Trivendra Singh Rawat (born 20 December 1960) is an Indian politician who served as the Chief Minister of Uttarakhand between 2017 and 2021.

Rawat was a member of the Rashtriya Swayamsevak Sangh from 1979 to 2002 and held the post of organizing secretary of the Uttarakhand region, and later the Uttarakhand state, after the state's formation in 2000. He was elected from Doiwala in the State's first legislative assembly elections in 2002. He retained his seat in the 2007 elections and served as the State's Minister of Agriculture.
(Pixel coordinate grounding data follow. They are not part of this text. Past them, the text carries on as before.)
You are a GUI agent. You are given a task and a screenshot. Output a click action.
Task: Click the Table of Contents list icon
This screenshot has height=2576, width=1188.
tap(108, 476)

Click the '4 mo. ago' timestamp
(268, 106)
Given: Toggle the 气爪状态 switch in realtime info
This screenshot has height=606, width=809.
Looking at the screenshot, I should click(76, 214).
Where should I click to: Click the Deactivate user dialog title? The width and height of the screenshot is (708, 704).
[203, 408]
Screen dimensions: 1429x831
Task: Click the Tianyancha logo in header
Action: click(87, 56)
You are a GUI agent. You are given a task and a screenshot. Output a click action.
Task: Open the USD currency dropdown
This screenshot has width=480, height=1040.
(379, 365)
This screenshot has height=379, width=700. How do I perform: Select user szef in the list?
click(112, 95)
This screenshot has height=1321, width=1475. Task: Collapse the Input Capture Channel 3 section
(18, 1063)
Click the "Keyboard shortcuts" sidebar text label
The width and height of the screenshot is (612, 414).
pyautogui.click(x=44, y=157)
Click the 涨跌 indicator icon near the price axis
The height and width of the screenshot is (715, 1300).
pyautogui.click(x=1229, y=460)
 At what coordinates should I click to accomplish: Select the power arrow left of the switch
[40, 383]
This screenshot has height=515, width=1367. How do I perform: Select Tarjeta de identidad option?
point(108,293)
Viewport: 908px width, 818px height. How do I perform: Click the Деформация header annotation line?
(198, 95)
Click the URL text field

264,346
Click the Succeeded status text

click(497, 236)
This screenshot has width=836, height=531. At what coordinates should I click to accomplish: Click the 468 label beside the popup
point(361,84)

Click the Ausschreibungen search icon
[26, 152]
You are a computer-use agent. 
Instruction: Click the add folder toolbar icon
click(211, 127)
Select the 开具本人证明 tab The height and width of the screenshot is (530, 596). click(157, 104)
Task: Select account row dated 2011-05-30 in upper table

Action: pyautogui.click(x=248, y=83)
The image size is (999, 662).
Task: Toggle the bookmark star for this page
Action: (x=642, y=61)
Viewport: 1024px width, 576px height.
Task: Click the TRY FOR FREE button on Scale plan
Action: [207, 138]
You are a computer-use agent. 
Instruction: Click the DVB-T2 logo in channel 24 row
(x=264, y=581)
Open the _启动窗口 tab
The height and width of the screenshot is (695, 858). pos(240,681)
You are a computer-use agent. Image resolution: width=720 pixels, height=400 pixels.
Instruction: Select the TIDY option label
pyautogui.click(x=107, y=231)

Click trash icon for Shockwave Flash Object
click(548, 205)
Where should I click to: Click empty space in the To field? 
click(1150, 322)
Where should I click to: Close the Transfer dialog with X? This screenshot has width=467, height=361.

As a member of the Bharatiya Janata Party, Rawat served as Jharkhand's in-charge and Uttarakhand cadre's president. Winning from Doiwala again in 2017, he was named the Chief Minister after his party won majority and formed the government. Rawat resigned from the post on 9 March 2021 citing a "collective decision" made by the party.  He did not contest 2022 assembly election.

Early life and career
Rawat was born on 20 December 1960 in the village of Khairasain in the Kotdwar tehsil, in Pauri Garhwal district of Uttarakhand. He was the ninth and youngest child in the family. He obtained his master's degree in journalism from Birla Campus in Srinagar affiliated to the Hemwati Nandan Bahuguna Garhwal University.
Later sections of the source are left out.